### [Work to be completed]
Working through the lines below, return each one that holds "will".

### [Listed entries]
────────

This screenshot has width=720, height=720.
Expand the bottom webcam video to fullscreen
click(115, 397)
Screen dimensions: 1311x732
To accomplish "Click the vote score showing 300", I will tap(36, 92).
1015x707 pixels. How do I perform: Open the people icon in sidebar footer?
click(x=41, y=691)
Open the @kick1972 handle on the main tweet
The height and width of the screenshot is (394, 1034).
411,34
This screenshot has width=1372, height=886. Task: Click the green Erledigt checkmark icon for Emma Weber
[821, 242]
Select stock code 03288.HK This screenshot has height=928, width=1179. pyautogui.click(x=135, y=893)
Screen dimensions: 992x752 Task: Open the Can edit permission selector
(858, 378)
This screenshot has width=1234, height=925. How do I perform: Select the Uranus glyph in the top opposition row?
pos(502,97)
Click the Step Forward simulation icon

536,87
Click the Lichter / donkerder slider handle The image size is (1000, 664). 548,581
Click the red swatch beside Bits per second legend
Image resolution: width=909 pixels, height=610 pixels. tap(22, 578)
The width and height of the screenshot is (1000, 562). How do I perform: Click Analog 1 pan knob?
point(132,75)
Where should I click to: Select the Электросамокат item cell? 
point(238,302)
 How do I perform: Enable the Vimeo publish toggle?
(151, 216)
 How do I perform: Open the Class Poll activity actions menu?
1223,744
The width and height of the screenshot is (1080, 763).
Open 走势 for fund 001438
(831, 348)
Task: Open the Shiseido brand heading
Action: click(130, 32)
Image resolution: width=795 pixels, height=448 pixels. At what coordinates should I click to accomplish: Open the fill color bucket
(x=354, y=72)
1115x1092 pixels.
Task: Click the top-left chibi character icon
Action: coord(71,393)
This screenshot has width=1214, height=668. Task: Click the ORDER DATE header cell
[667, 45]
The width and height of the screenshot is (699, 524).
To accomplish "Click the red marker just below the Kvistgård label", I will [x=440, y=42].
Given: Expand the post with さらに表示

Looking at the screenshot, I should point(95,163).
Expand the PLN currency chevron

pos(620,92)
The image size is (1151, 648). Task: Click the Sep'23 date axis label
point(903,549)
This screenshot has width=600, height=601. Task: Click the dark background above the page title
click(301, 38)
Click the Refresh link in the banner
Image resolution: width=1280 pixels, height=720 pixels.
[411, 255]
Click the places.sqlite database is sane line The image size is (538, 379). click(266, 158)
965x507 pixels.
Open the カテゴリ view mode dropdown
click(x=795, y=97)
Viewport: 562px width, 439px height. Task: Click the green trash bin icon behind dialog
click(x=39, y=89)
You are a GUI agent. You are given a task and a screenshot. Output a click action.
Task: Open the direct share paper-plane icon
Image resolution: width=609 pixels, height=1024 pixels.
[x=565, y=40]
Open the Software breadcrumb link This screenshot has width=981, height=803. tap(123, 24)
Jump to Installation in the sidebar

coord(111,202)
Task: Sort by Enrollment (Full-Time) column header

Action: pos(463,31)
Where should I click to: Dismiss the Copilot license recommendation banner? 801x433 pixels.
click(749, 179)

────────

### [Response for this exercise]
To accomplish "Click the vote score showing 300", I will tap(36, 92).
To accomplish "Click the red marker just below the Kvistgård label", I will [x=440, y=42].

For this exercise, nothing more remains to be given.